[Begin]

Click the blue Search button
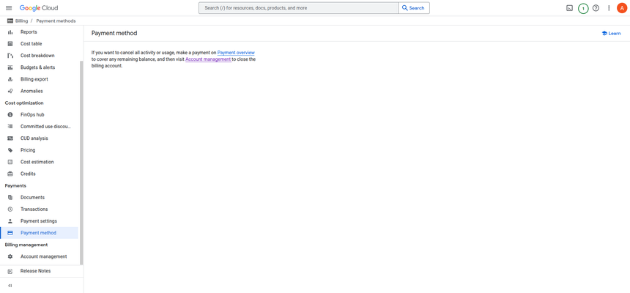Viewport: 630px width, 293px height. [x=414, y=8]
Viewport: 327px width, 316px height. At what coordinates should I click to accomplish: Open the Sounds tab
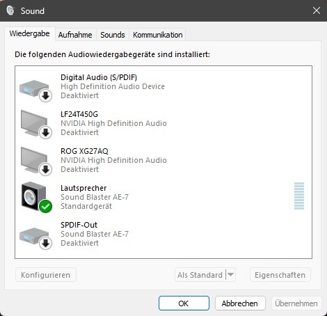pyautogui.click(x=113, y=35)
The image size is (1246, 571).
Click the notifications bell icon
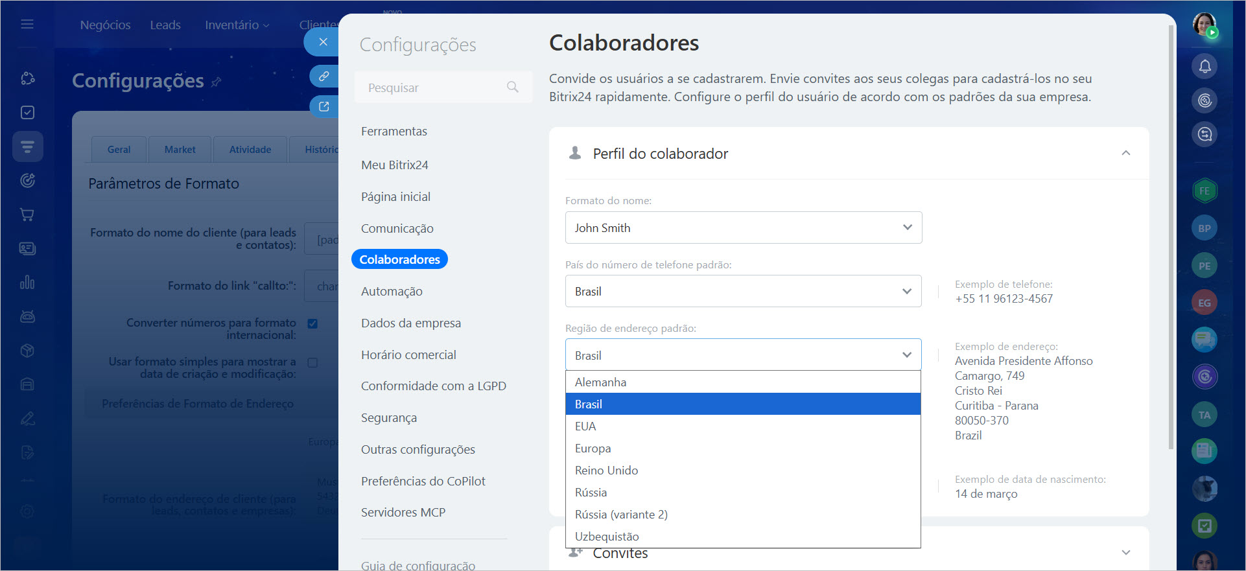click(1205, 66)
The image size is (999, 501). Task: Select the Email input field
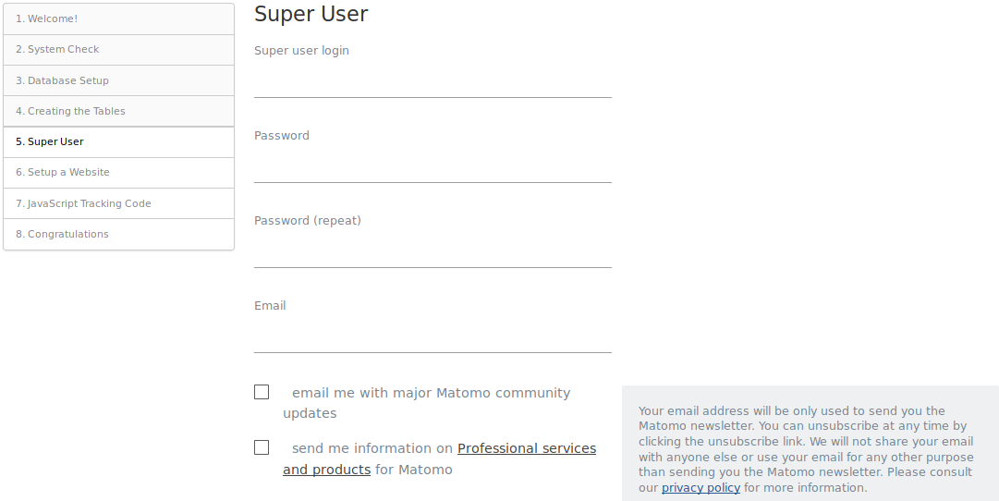[432, 336]
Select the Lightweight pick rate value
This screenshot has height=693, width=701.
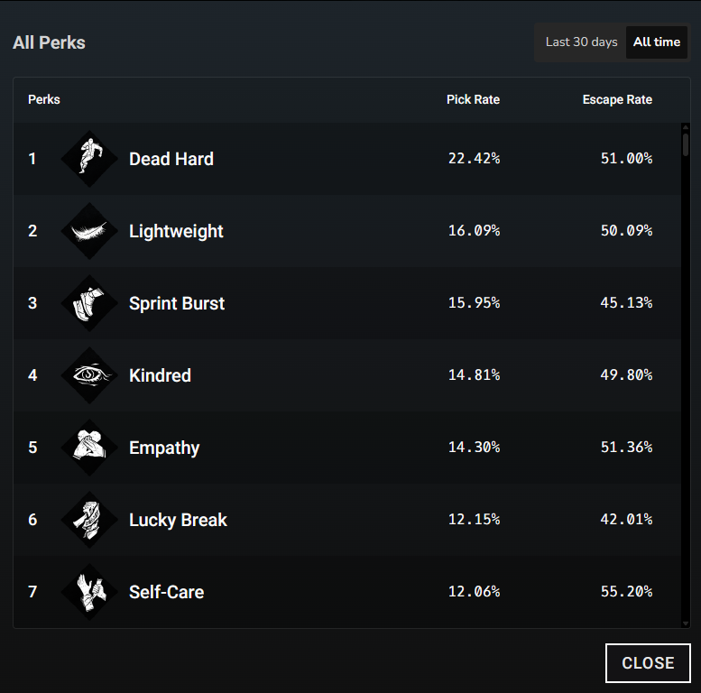tap(474, 231)
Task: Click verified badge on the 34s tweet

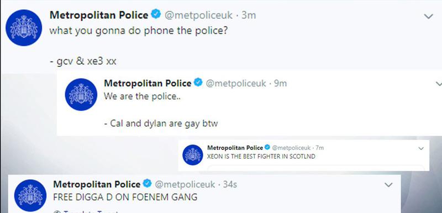Action: [147, 184]
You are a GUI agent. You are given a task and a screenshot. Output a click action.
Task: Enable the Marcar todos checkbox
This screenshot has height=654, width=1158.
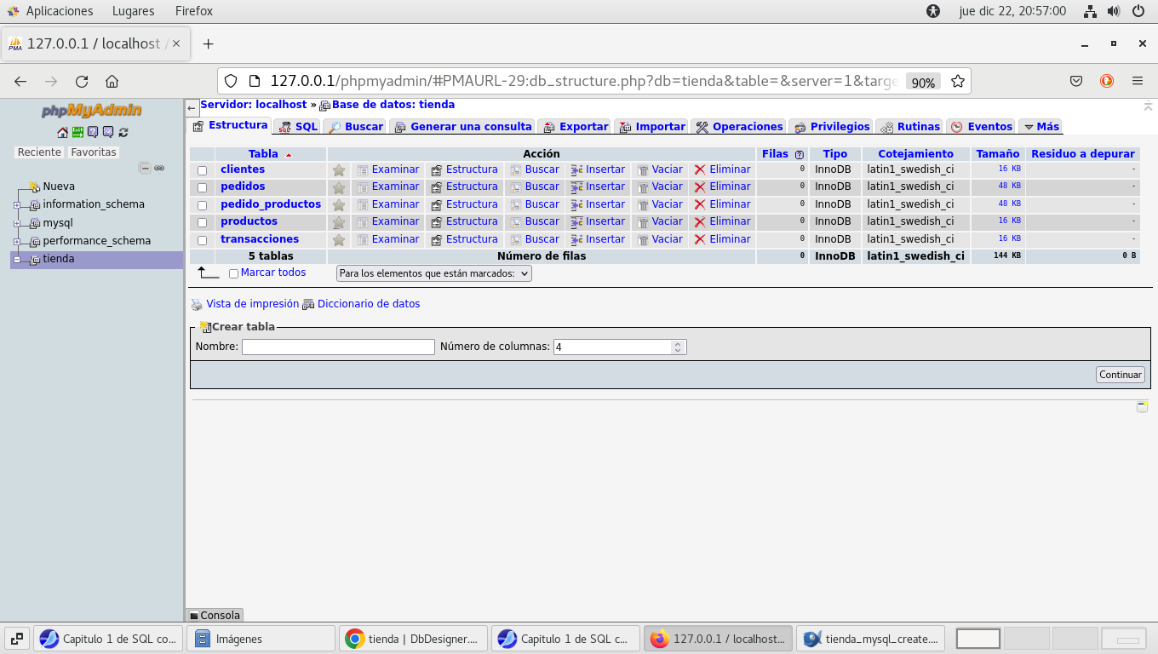tap(233, 273)
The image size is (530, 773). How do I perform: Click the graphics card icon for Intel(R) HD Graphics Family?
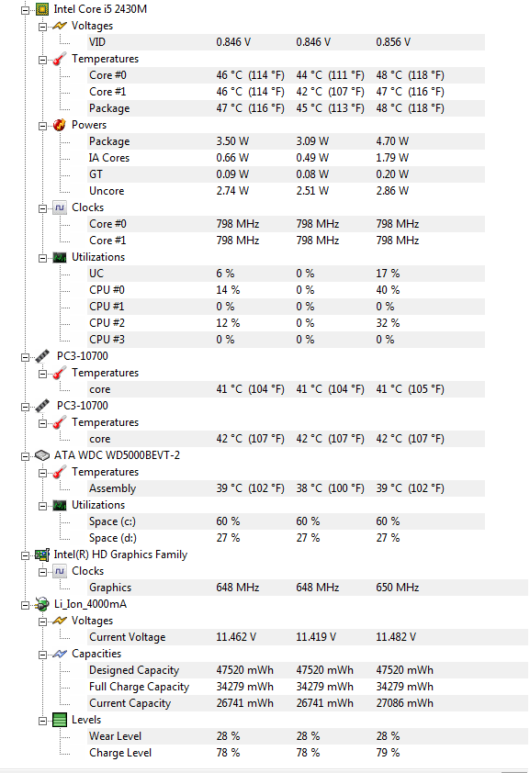[x=42, y=555]
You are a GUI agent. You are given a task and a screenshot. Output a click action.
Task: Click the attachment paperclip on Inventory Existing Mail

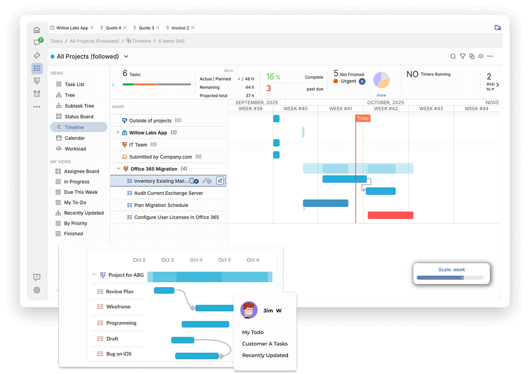(204, 181)
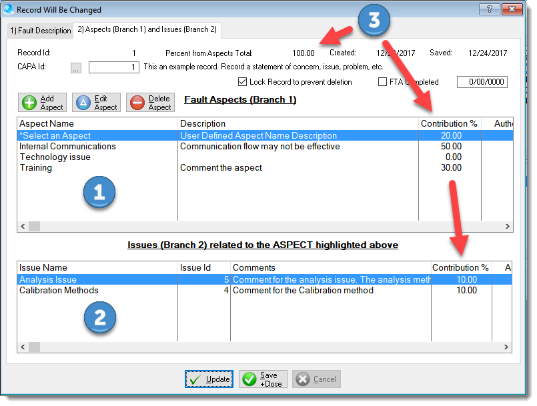537x406 pixels.
Task: Click the Cancel button
Action: (x=316, y=379)
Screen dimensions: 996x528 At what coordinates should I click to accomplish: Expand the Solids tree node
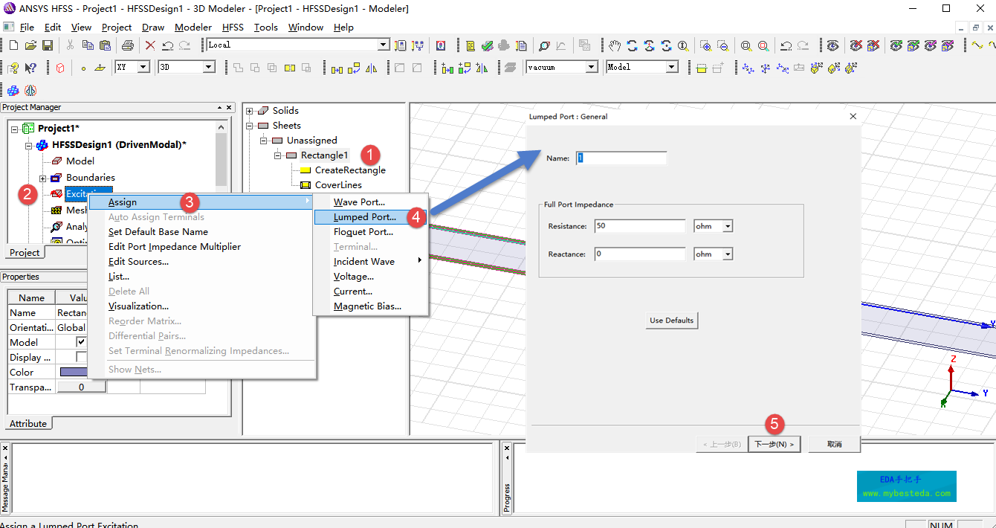250,111
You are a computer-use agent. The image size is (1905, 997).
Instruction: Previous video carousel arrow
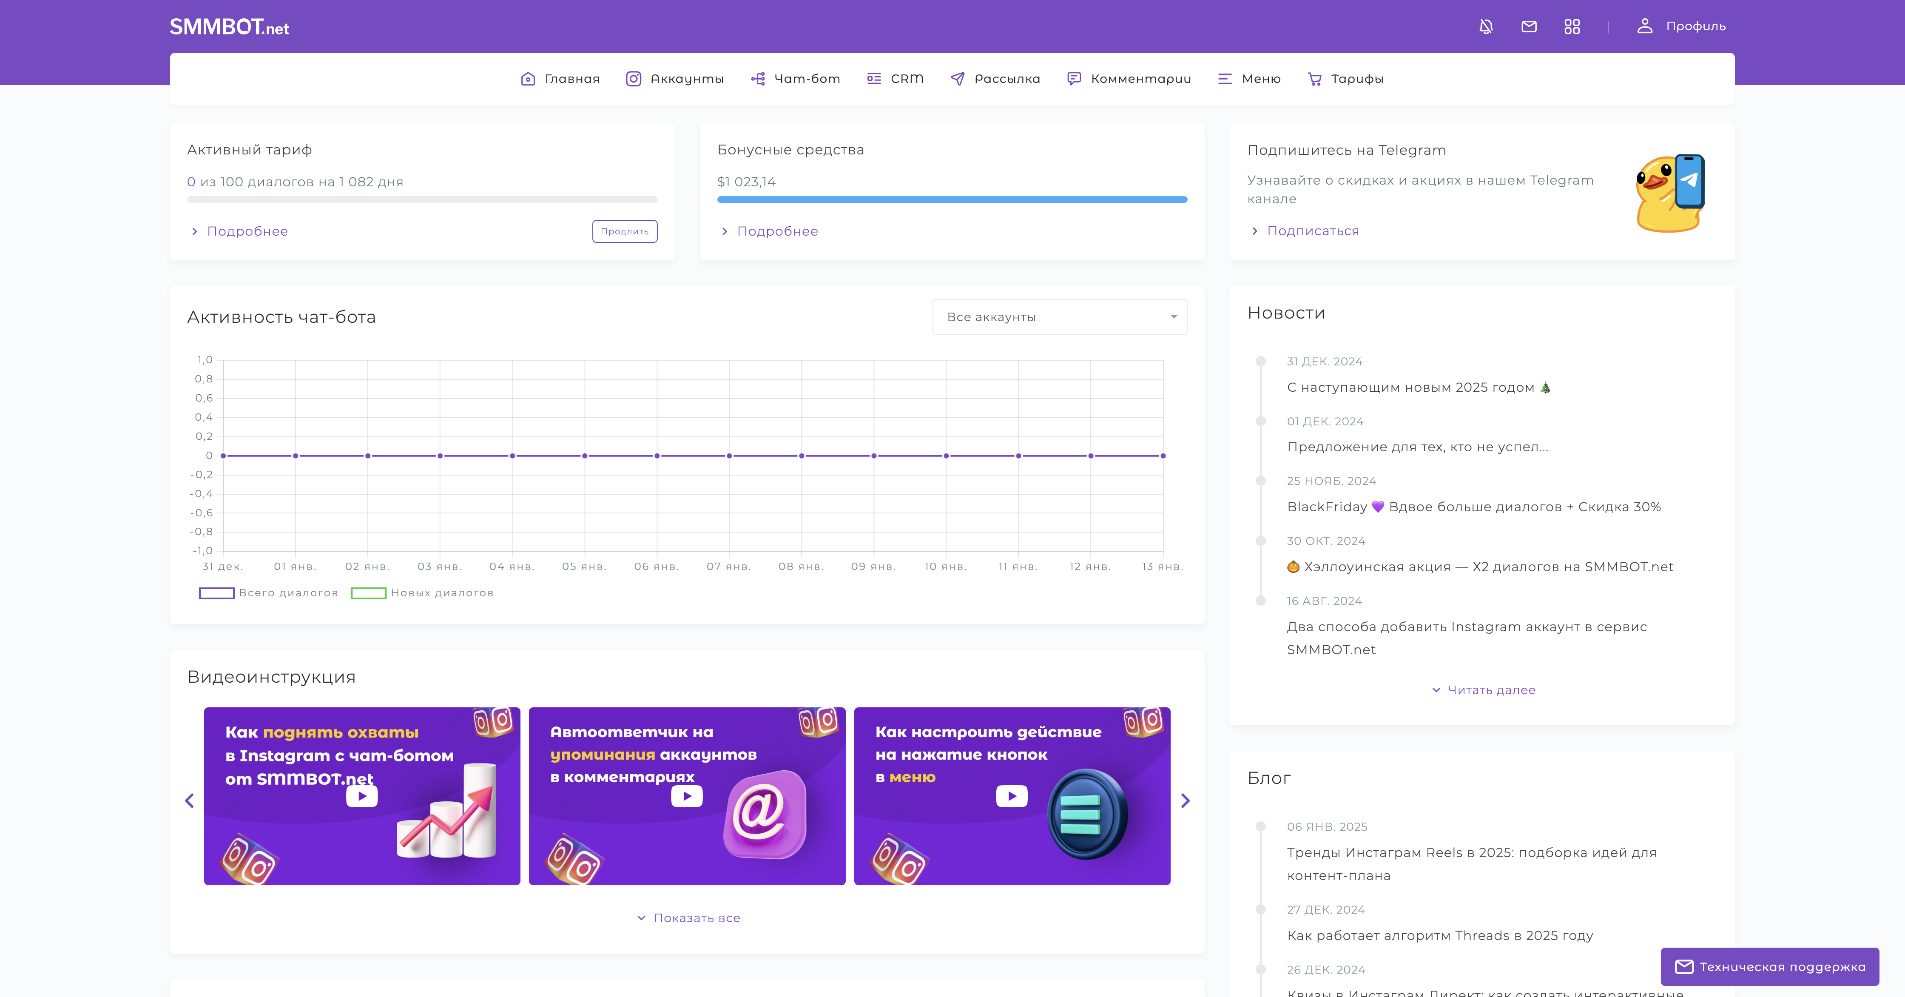coord(189,800)
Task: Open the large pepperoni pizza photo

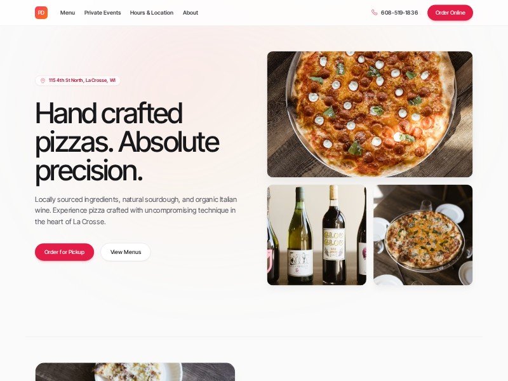Action: pyautogui.click(x=370, y=114)
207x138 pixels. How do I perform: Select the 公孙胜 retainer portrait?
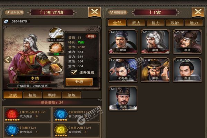123,70
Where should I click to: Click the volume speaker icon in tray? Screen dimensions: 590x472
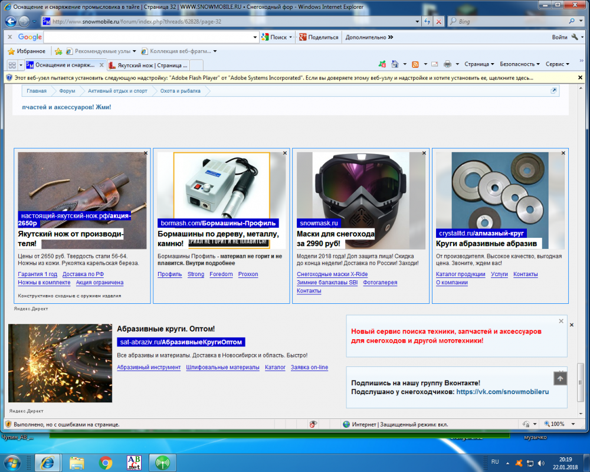point(542,462)
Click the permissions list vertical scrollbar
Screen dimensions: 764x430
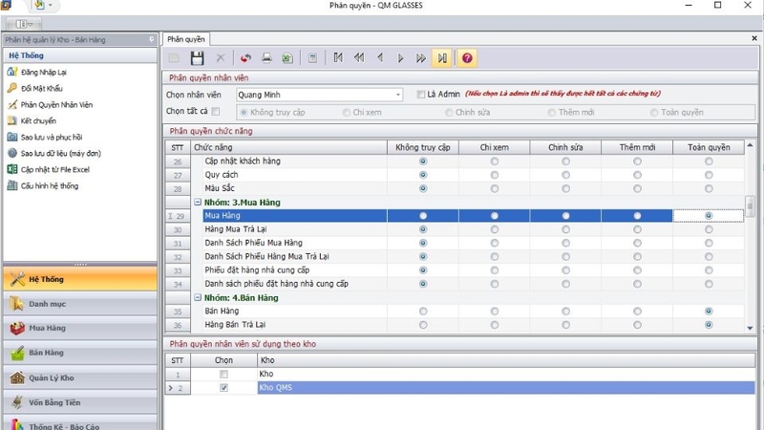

[End]

● TASK REQUIREMENTS:
Copy out every line above word for word, leaving out the pictures.

● RESULT BELOW:
Click the blue Search button
Viewport: 630px width, 293px height. [x=414, y=8]
Viewport: 327px width, 316px height. At what coordinates should I click to accomplish: Open the Sounds tab
pyautogui.click(x=113, y=35)
The image size is (1246, 571).
Click the notifications bell icon
click(1205, 66)
The image size is (999, 501). Task: Select the Email input field
[432, 336]
Select the Lightweight pick rate value
This screenshot has height=693, width=701.
tap(474, 231)
Task: Click verified badge on the 34s tweet

Action: [147, 184]
You are a GUI agent. You are given a task and a screenshot. Output a click action.
Task: Enable the Marcar todos checkbox
This screenshot has height=654, width=1158.
tap(233, 273)
The image size is (530, 773). How do I perform: Click the graphics card icon for Intel(R) HD Graphics Family?
[x=42, y=555]
You are a GUI agent. You are given a task and a screenshot. Output a click action.
Task: Click the attachment paperclip on Inventory Existing Mail

(204, 181)
537x406 pixels.
Task: Click the Cancel button
Action: (x=316, y=379)
Screen dimensions: 996x528 At what coordinates should I click to accomplish: Expand the Solids tree node
250,111
You are a computer-use agent. The image size is (1905, 997).
Instruction: Previous video carousel arrow
coord(189,800)
Task: Open the large pepperoni pizza photo

Action: pyautogui.click(x=370, y=114)
207x138 pixels. How do I perform: Select the 公孙胜 retainer portrait?
123,70
Where should I click to: Click the volume speaker icon in tray? Screen dimensions: 590x472
point(542,462)
Click the permissions list vertical scrollbar
Screen dimensions: 764x430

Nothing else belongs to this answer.